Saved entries
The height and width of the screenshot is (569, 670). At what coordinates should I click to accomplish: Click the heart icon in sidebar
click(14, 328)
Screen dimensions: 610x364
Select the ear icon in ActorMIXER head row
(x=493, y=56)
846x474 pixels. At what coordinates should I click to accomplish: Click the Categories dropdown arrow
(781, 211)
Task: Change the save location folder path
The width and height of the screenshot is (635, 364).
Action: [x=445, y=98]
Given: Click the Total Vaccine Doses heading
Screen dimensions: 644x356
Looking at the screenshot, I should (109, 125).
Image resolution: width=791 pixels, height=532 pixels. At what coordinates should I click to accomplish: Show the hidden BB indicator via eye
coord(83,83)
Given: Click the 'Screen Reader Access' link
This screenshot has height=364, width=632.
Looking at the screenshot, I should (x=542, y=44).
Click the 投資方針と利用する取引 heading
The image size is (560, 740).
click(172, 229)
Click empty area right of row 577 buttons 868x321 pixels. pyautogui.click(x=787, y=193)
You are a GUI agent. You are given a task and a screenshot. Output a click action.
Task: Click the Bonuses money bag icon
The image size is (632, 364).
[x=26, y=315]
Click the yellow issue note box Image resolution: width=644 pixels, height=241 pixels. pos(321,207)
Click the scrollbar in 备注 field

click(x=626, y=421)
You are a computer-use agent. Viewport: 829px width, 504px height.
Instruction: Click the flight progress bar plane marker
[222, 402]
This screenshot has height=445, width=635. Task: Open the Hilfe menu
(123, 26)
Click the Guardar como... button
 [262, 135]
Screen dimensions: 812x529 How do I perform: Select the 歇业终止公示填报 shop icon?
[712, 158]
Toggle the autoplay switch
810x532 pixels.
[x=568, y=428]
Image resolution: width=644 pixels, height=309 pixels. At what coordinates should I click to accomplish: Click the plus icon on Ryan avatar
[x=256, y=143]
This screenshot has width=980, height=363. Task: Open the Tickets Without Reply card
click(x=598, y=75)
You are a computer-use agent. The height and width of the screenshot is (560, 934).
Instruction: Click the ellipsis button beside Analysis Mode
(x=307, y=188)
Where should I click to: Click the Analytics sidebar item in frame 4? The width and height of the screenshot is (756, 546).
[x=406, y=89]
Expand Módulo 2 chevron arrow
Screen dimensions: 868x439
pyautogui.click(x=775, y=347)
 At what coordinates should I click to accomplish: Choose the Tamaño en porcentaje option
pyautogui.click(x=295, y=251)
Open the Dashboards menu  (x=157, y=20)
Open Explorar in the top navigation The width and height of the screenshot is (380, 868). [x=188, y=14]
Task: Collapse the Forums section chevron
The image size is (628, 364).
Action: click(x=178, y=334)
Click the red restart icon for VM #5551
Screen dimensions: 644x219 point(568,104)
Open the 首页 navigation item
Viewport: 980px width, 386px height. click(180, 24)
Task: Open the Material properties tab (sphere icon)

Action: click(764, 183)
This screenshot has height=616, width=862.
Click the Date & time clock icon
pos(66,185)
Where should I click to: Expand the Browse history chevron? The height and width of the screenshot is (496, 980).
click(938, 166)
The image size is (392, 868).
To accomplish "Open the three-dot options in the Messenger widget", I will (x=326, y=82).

- Work request -
All of the records above are to be returned exactly as they stand.

- Answer below -
The height and width of the screenshot is (569, 670). At what coordinates should I click to accomplish: Click the heart icon in sidebar
click(14, 328)
Screen dimensions: 610x364
Select the ear icon in ActorMIXER head row
(x=493, y=56)
846x474 pixels. At what coordinates should I click to accomplish: Click the Categories dropdown arrow
(781, 211)
Task: Change the save location folder path
The width and height of the screenshot is (635, 364).
Action: [x=445, y=98]
Given: Click the Total Vaccine Doses heading
Screen dimensions: 644x356
Looking at the screenshot, I should (109, 125).
Image resolution: width=791 pixels, height=532 pixels. At what coordinates should I click to accomplish: Show the hidden BB indicator via eye
coord(83,83)
Given: Click the 'Screen Reader Access' link
This screenshot has height=364, width=632.
Looking at the screenshot, I should (x=542, y=44).
Click the 投資方針と利用する取引 heading
The image size is (560, 740).
click(172, 229)
Click empty area right of row 577 buttons 868x321 pixels. pyautogui.click(x=787, y=193)
You are a GUI agent. You are given a task and a screenshot. Output a click action.
Task: Click the Bonuses money bag icon
The image size is (632, 364).
[x=26, y=315]
Click the yellow issue note box Image resolution: width=644 pixels, height=241 pixels. pos(321,207)
Click the scrollbar in 备注 field

click(x=626, y=421)
You are a computer-use agent. Viewport: 829px width, 504px height.
Instruction: Click the flight progress bar plane marker
[222, 402]
This screenshot has height=445, width=635. Task: Open the Hilfe menu
(123, 26)
Click the Guardar como... button
 [262, 135]
Screen dimensions: 812x529 How do I perform: Select the 歇业终止公示填报 shop icon?
[712, 158]
Toggle the autoplay switch
810x532 pixels.
[x=568, y=428]
Image resolution: width=644 pixels, height=309 pixels. At what coordinates should I click to accomplish: Click the plus icon on Ryan avatar
[x=256, y=143]
This screenshot has width=980, height=363. Task: Open the Tickets Without Reply card
click(x=598, y=75)
You are a computer-use agent. The height and width of the screenshot is (560, 934).
Instruction: Click the ellipsis button beside Analysis Mode
(x=307, y=188)
Where should I click to: Click the Analytics sidebar item in frame 4? The width and height of the screenshot is (756, 546).
[x=406, y=89]
Expand Módulo 2 chevron arrow
Screen dimensions: 868x439
pyautogui.click(x=775, y=347)
 At what coordinates should I click to accomplish: Choose the Tamaño en porcentaje option
pyautogui.click(x=295, y=251)
Open the Dashboards menu  (x=157, y=20)
Open Explorar in the top navigation The width and height of the screenshot is (380, 868). [x=188, y=14]
Task: Collapse the Forums section chevron
The image size is (628, 364).
Action: click(x=178, y=334)
Click the red restart icon for VM #5551
Screen dimensions: 644x219 point(568,104)
Open the 首页 navigation item
Viewport: 980px width, 386px height. click(180, 24)
Task: Open the Material properties tab (sphere icon)

Action: click(764, 183)
This screenshot has height=616, width=862.
Click the Date & time clock icon
pos(66,185)
Where should I click to: Expand the Browse history chevron? The height and width of the screenshot is (496, 980).
click(938, 166)
The image size is (392, 868).
To accomplish "Open the three-dot options in the Messenger widget", I will (x=326, y=82).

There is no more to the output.